**ACTIVITY**
Only lines containing the string "option" belong in the answer; copy all of them from the entries.

Segment Start: DATA EXTRACT

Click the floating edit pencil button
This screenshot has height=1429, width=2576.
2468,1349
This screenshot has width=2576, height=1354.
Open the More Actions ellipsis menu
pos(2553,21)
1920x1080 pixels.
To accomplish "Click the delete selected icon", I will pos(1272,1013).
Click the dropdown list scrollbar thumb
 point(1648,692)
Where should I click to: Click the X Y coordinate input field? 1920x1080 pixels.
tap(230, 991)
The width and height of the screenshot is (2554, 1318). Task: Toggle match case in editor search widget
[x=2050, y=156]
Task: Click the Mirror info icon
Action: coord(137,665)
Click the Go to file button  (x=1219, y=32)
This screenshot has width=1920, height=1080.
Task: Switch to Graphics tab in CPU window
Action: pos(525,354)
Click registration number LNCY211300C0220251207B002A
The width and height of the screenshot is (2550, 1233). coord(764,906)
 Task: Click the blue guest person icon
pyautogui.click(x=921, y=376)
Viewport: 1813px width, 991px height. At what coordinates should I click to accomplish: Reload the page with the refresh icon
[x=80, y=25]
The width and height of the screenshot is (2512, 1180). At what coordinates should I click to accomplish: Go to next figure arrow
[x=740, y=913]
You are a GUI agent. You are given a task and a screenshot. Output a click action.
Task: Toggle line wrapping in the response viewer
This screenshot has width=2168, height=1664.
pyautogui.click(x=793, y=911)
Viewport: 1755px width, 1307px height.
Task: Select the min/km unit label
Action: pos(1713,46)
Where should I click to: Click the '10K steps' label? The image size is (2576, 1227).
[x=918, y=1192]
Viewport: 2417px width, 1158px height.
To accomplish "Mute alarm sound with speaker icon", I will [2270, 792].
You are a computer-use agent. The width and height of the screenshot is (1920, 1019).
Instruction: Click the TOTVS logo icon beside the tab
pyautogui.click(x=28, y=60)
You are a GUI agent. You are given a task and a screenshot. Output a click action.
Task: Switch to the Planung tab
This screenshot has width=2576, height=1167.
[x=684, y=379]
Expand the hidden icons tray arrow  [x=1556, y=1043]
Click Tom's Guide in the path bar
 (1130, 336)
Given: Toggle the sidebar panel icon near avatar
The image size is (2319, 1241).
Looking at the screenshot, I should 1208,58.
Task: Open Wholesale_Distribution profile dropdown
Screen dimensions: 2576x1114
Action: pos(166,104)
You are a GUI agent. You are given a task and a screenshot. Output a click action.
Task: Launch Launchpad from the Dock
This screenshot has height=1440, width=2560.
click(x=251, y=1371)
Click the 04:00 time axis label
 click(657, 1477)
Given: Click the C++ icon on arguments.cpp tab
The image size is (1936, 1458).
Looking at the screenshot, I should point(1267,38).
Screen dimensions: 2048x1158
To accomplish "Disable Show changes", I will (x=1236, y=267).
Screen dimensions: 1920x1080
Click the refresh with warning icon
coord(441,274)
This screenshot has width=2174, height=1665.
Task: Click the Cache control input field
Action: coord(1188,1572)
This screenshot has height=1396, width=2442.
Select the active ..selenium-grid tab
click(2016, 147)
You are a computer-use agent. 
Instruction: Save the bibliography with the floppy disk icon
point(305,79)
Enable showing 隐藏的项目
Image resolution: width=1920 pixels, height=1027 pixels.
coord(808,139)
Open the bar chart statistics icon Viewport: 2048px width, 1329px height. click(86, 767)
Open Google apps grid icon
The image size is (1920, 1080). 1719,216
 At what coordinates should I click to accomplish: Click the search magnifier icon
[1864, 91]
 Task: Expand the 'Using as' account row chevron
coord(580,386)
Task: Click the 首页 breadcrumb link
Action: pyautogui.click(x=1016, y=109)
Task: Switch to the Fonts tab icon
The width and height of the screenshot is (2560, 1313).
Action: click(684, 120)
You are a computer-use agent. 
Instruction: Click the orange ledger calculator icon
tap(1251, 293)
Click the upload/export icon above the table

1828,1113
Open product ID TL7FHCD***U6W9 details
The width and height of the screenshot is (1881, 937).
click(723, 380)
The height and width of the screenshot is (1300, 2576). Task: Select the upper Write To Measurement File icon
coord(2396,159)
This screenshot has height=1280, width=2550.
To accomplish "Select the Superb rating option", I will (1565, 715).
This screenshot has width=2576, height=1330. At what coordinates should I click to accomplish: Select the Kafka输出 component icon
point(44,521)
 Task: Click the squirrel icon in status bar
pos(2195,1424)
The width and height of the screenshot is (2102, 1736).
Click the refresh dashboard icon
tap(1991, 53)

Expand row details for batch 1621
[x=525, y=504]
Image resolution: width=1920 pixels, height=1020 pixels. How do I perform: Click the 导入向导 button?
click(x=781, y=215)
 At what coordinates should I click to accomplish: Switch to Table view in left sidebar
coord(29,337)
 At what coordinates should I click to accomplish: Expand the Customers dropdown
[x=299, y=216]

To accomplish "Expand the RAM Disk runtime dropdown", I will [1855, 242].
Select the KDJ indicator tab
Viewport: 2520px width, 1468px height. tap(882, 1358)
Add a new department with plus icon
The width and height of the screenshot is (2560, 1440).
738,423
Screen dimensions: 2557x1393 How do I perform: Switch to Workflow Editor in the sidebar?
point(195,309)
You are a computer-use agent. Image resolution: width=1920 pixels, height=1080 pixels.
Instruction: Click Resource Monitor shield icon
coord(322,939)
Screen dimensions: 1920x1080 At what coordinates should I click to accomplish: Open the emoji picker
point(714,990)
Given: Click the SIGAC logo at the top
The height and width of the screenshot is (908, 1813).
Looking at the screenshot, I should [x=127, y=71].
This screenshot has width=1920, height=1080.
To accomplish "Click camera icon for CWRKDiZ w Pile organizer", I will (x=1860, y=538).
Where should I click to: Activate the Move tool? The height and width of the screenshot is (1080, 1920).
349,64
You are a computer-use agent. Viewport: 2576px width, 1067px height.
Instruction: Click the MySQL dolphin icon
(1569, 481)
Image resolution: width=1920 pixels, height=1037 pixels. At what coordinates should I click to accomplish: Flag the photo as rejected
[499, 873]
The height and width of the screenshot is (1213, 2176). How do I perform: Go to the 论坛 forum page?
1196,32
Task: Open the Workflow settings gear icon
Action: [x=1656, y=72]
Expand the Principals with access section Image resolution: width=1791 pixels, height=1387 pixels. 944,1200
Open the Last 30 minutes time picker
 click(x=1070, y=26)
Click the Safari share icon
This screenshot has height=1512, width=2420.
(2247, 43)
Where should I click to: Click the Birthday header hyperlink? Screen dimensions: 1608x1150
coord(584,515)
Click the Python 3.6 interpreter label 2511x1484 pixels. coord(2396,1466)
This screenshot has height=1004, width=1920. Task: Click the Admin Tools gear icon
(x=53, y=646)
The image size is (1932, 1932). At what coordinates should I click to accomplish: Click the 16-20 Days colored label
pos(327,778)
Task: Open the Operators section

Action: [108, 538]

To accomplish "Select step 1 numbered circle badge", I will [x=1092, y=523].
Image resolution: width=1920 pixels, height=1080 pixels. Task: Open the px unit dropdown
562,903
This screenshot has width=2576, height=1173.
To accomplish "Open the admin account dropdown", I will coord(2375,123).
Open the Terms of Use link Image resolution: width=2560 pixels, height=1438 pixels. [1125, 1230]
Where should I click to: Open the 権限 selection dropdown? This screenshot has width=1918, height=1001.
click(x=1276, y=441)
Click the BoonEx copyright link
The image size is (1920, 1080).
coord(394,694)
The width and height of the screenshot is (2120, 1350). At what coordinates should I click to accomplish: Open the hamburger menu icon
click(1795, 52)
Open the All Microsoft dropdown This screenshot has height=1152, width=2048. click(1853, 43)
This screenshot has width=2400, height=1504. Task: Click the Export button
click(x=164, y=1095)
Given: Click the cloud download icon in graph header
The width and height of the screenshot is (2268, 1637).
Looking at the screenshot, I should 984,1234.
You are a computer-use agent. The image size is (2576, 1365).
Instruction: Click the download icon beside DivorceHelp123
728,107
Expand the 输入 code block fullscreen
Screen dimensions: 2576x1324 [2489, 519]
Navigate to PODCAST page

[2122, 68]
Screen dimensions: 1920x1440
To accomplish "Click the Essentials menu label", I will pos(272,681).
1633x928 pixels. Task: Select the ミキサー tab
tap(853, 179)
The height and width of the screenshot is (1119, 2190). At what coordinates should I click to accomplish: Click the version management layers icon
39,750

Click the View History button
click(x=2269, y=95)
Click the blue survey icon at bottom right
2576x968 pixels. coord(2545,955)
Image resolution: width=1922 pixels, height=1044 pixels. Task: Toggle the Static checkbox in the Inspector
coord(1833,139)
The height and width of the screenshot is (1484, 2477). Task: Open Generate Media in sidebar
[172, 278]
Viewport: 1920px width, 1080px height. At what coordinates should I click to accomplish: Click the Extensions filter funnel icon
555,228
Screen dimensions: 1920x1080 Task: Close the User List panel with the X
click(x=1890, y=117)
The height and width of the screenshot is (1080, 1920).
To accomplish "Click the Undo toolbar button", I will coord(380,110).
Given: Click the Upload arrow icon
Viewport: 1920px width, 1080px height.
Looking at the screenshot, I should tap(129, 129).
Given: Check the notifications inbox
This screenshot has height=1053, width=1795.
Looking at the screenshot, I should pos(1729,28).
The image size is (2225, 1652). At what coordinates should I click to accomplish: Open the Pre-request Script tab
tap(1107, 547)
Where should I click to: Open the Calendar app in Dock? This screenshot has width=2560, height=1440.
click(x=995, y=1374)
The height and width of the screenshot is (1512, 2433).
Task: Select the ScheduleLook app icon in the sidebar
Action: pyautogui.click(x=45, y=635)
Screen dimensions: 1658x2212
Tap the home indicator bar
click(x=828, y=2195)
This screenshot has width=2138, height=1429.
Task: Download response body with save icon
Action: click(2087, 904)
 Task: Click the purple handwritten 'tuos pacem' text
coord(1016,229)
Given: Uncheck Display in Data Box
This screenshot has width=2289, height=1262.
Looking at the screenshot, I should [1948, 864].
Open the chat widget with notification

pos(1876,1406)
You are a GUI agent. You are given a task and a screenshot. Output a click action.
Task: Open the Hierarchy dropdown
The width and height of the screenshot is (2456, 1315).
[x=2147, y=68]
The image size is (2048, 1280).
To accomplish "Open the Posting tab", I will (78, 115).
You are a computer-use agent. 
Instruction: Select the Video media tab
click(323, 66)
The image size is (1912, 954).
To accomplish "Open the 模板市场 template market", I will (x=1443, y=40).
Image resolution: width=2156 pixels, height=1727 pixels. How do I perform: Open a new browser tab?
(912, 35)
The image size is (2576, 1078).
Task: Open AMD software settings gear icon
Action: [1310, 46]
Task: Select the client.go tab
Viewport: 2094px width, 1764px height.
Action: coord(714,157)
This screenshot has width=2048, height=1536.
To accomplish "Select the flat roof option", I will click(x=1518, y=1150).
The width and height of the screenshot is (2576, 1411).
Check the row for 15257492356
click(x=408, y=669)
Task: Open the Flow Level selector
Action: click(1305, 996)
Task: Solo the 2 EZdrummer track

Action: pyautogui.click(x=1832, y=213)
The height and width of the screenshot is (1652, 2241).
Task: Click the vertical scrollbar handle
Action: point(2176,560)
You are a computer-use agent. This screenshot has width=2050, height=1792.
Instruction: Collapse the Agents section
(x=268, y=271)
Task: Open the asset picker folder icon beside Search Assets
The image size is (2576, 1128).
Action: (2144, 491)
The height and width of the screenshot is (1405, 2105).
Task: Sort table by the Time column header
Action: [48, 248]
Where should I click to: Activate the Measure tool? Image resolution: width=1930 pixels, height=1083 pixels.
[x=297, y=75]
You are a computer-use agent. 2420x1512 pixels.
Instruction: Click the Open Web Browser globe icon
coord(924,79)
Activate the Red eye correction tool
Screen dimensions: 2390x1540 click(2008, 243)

Segment End: DATA EXTRACT

**OUTPUT OF THE TASK**
To accomplish "Select the Superb rating option", I will (1565, 715).
To accomplish "Select the flat roof option", I will click(x=1518, y=1150).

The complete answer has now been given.